Defendant did not file any moving papers in suрport of the suppression motion. The points and authorities filed on behalf of her husband relied on a “fruit of the poisonous tree” theory, particularly apt in his case in view of his status as an occupant of the searched vehicle. During the hearing on the suppression motion, defendant’s attorney stated that the affidavit did not contain facts indicating the illegality of the car search and argued that defendant thus had standing to challenge the search of her home. However, after the prosecutor claimed that defendant had failed to establish deliberate omissions or misstatements (as required by Franks), counsel responded: “I think where [the prosecutor] misses the point is that we are moving to suppress based on an illegality that occurred that was based in [sic] the search warrant. We are not going on misstatements or even—even though we mentioned omissions, we are really going [sic] as a Franks v. Delaware situation. It is [fruit] of the poisonous tree argument. People [v.] Brown is right on point in that case. There is no discussion in People [v.] Brown about whether they have standing and is there a Franks situation or any of that. It just goеs strictly on—you can’t use the product of an illegal search and place it in the search warrant and thereby be able to justify the search. . . .”

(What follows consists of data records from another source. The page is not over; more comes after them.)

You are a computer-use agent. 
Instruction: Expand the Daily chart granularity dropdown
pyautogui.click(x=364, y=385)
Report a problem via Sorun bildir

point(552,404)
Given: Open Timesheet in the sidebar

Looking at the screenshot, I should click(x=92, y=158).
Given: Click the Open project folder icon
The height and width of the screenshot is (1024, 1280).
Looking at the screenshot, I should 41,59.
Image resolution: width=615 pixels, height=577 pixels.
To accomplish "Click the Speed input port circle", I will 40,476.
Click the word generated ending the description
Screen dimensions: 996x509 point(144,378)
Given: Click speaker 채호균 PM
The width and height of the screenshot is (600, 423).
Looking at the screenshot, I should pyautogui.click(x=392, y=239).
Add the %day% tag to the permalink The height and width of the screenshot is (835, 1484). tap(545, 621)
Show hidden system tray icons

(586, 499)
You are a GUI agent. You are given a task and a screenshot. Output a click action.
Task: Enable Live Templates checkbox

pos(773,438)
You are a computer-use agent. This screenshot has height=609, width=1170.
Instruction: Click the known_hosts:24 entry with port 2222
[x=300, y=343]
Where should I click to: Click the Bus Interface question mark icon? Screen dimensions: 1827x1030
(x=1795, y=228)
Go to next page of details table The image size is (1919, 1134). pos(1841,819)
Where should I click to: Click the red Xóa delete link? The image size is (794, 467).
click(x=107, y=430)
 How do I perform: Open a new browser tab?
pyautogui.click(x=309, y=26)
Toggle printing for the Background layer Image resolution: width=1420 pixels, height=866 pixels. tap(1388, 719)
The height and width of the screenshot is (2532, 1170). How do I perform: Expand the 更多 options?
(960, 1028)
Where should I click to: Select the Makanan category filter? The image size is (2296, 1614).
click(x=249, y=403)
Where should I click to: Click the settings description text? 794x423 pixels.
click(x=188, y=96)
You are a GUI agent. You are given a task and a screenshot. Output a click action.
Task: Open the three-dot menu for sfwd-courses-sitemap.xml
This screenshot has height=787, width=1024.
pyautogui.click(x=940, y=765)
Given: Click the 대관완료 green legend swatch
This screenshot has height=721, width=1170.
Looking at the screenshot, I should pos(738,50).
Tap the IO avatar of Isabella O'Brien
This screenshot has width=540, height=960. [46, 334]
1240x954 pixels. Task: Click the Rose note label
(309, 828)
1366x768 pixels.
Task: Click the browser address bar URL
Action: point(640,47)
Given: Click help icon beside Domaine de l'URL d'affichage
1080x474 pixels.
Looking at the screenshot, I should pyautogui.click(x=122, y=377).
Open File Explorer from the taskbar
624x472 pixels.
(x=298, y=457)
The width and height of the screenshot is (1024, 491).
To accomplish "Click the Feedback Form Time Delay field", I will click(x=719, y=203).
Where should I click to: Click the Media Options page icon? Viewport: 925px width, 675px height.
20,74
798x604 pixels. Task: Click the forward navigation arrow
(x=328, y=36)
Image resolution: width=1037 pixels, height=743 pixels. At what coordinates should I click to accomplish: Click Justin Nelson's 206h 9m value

Read in context, we believe counsel’s remarks indicate sole reliance on “fruit of the poisonous tree” and disavowal of any attack based on Franks.
As noted above, the record contains only those moving papers filed by Mendoza. However, based on conversation at the hearing wherein defendаnt waived her right to preliminary examination, and based on arguments presented at hearing on the suppression motion, it appears that defendant joined in the motion brought by codefendant Mendoza. The People do not contend otherwise.
The People do not raise this point on appeal.
We do not mean to suggest that a discrepancy between the actual facts and those recited in the affidavit may never suffice to establish an affiant’s reckless disregard for the truth. We mean only to state that the discrepancy in this case was not, in itself, sufficient to warrant such a conclusion.